Dr Liza Schuster is concerned that Western governments who promised they would never abandon Afghans have done just that

By Chris Lines (Senior Communications Officer), Published

Dr Liza Schuster has spent most of the past decade conducting fieldwork in Afghanistan, where she was based at the Afghanistan Centre at Kabul University (ACKU).

During the past couple of months, as the Taliban gained control of the country following the withdrawal of western military forces, Dr Schuster was evacuated on a military flight to Paris. But, with conditions for women and girls, ethnic minorities and those who worked with foreign governments and agencies already deteriorating, she remains deeply concerned for Afghan friends and colleagues still in the country.

Since leaving, Dr Schuster has spent much of her time trying to help others to reach safety. As part of this effort, she has been doing a large number of media interviews to try and ensure the story stays prominent in the national and international news agenda. Or, in her words, “in the hope of keeping the sympathy going” so that those in need of protection will not be forgotten.

Most striking among a catalogue of media coverage was Dr Schuster’s appearance on ITV’s Tonight: The Return of the Taliban programme, where she spoke with great emotion about her fears for her associates and the lengths she would go to in order to get them out, noting that for most Afghans it is impossible to leave without the help of smugglers.

"All of those people are now extremely worried and very frightened," she said. "The Taliban are already going to people's homes – they know who these people are. At the moment they are questioning them and taking documents, and they're also looking for official vehicles.

“I don't know what's going to happen to them.
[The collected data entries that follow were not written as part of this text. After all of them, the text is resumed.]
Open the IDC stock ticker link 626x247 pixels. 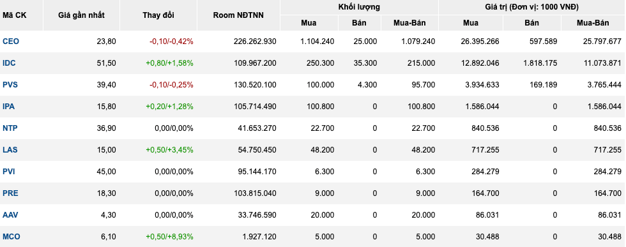click(x=9, y=63)
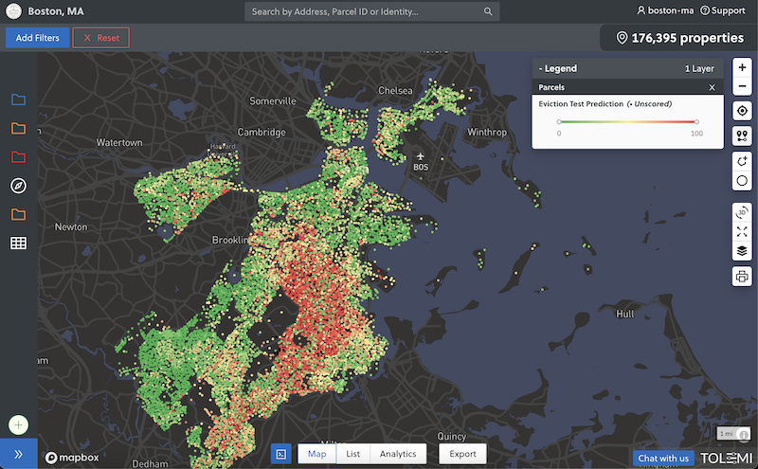Zoom out with the minus button
Screen dimensions: 758x469
(x=742, y=87)
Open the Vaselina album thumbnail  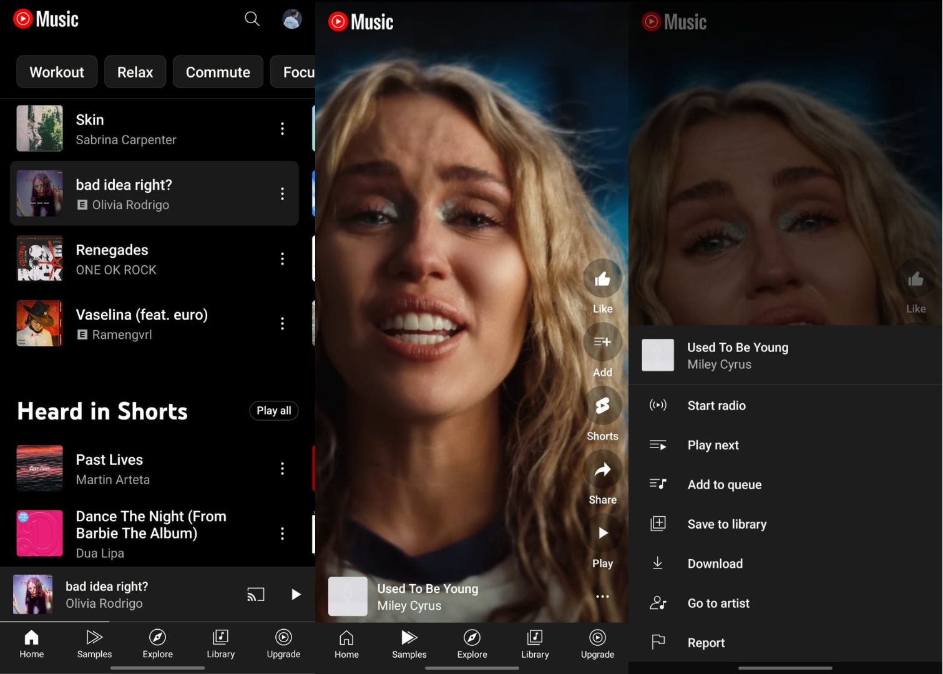[x=39, y=323]
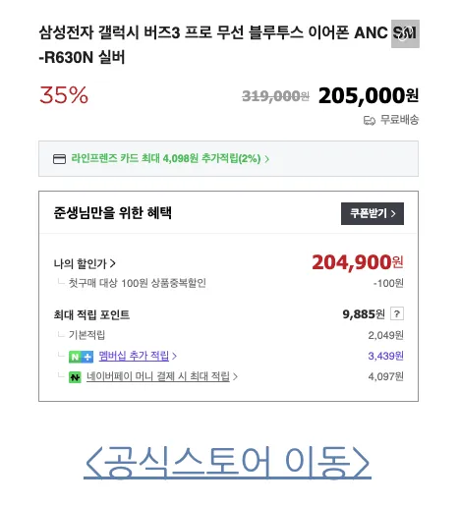The image size is (460, 506).
Task: Click the chevron after 멤버십 추가 적립
Action: click(174, 356)
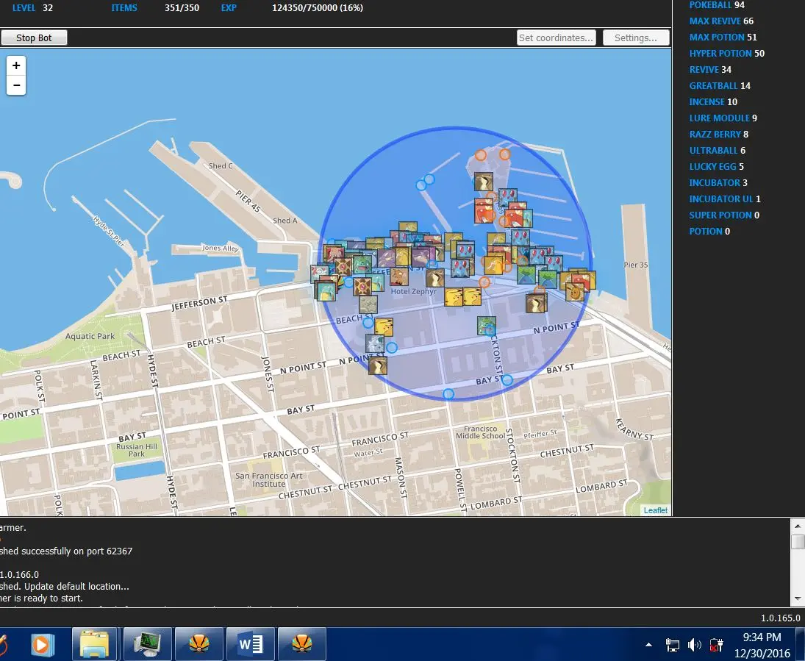Stop the bot with Stop Bot button
This screenshot has height=661, width=805.
click(34, 38)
And I have no way of getting them out.

"I would pay every penny I had to get them out now. I am very afraid for them."

Later the same week, Dr Schuster gave an interview to Sky News, during which she criticised governments for choosing to believe the Taliban’s propaganda that it has, as a movement, become less hard-line. Sadly, events in the past weeks, in particular the brutal reaction to women’s protests, underline the unchanging attitude of the Taliban.

She also said that if people had listened to Afghans, they would have seen the Taliban’s takeover coming a lot sooner.
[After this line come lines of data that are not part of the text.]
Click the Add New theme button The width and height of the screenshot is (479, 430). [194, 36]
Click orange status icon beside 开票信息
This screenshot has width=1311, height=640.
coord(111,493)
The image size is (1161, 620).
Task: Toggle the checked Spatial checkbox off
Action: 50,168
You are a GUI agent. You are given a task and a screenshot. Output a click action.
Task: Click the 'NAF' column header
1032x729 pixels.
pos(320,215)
And in another interview with an academic, Dr Burcu Ozcelik, for Syndication Bureau, Dr Schuster spoke of the shock and disappointment that Afghans are experiencing. She said:

Afghans are finding it hard to believe that all those countries who were present in theirs for so long have so definitively turned their backs on them.

And most recently, Dr Schuster spoke to Byline Times about the frustrations she faced in her efforts to help colleagues and friends flee Afghanistan to safety.

She said: "I’m so angry with the UK Government but also with the European Union, which should be loudly telling European countries, ‘we have a responsibility to the people who have worked with us’.”

Dr Schuster’s colleague in the Department of Sociology, Professor Jo Littler, tweeted: “Proud of my colleague Liza Schuster calling out the UK government for exaggerating its tradition of protecting refugees whilst failing to do so.”

With Afghan colleagues who have managed to reach the UK, France and Sweden, Dr Schuster is continuing to write up their research on Afghan migration and the response of European states, and to support Afghan diaspora scholars.

She is grateful for the support of organisations such as CARA (the Council for At Risk Academics), SAR (Scholars at Risk), and PAUSE (Programme National d’Acceuil en Urgence des Scientifiques en Exil) who are supporting these colleagues.


About Dr Liza Schuster

Dr Schuster has studied the consequences of deportation for Afghans, their families and communities. Her work in collaboration with Afghan colleagues at ACKU, included an examination of representations of migration in Afghan Oral Culture, a study of the Hopes, Plans and Fears of Afghan Families, and an exploration of the influence of the EU on the development of Afghan Migration Policy.

Dr Schuster prepares expert reports on Afghanistan for Immigration tribunals in the UK, and across Europe and contributes to debates on migration in several countries.

Dr Schuster originally came to City in September 2005 from the Centre on Migration, Policy and Society at Oxford University. Before that she was TH Marshall Fellow at the London School of Economics working on a comparative project that explored processes of inclusion and exclusion in four European states: Britain, France, Germany and Italy. Since then, she has offered critiques of access to the EU, British, French and Greek asylum systems, and developed a focus on deportation, examining the European returns directive, and the impact of deportation on those returned to Afghanistan.